What needs to be done:
Which lines of the records below contain the string "date"? Report each of them.

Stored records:
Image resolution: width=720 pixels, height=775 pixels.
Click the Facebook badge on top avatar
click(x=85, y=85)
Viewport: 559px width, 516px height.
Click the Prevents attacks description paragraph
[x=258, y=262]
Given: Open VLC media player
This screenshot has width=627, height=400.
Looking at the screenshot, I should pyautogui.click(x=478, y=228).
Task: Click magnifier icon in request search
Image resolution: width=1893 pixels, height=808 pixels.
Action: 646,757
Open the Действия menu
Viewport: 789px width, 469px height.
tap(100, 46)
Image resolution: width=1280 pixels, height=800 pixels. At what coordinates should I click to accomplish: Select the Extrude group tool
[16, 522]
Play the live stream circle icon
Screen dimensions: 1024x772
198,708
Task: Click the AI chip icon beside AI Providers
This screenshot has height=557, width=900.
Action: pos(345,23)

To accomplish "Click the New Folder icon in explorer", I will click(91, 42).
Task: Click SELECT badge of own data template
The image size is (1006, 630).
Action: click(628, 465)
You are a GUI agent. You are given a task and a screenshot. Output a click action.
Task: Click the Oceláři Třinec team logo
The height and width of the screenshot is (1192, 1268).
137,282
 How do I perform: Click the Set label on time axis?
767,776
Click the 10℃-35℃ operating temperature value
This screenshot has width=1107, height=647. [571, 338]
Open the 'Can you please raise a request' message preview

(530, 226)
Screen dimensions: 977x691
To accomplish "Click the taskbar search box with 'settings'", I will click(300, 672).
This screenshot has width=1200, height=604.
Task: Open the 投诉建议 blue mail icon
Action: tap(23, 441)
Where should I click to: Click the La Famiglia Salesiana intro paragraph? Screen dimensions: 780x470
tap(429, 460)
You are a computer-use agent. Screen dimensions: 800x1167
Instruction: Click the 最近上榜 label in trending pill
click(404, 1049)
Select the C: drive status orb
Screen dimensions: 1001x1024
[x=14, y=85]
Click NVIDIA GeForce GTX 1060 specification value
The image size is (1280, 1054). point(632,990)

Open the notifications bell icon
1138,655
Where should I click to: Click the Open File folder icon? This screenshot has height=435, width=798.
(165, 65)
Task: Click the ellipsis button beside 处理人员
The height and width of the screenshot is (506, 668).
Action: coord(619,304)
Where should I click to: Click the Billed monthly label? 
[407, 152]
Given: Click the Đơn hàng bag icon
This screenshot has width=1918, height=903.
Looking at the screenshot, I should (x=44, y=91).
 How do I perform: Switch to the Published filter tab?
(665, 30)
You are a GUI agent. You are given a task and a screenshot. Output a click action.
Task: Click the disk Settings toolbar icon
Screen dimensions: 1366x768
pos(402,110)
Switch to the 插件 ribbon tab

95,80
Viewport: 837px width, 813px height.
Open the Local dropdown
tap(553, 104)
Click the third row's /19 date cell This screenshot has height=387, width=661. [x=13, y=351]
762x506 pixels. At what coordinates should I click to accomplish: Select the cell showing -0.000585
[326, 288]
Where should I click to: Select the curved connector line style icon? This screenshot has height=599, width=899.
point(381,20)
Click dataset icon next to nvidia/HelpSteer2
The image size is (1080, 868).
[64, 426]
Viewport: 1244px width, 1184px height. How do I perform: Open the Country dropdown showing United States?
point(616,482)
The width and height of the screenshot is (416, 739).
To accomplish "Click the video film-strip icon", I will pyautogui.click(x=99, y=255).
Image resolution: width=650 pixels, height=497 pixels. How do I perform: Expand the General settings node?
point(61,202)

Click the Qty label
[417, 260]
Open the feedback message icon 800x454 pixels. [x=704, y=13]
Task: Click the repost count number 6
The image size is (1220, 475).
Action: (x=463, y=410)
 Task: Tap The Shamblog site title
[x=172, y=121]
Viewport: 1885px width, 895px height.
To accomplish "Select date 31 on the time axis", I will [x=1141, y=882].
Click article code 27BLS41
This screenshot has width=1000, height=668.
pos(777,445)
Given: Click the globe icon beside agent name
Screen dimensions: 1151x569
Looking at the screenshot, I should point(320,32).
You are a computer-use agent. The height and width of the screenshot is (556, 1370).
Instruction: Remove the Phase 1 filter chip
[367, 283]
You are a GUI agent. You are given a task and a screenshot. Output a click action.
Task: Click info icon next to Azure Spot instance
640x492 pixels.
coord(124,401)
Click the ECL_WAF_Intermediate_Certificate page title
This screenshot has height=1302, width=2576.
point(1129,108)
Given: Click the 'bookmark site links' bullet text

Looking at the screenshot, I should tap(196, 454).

Finished task:
Click the third row's /19 date cell This screenshot has height=387, width=661. [x=13, y=351]
To accomplish "Select date 31 on the time axis", I will [x=1141, y=882].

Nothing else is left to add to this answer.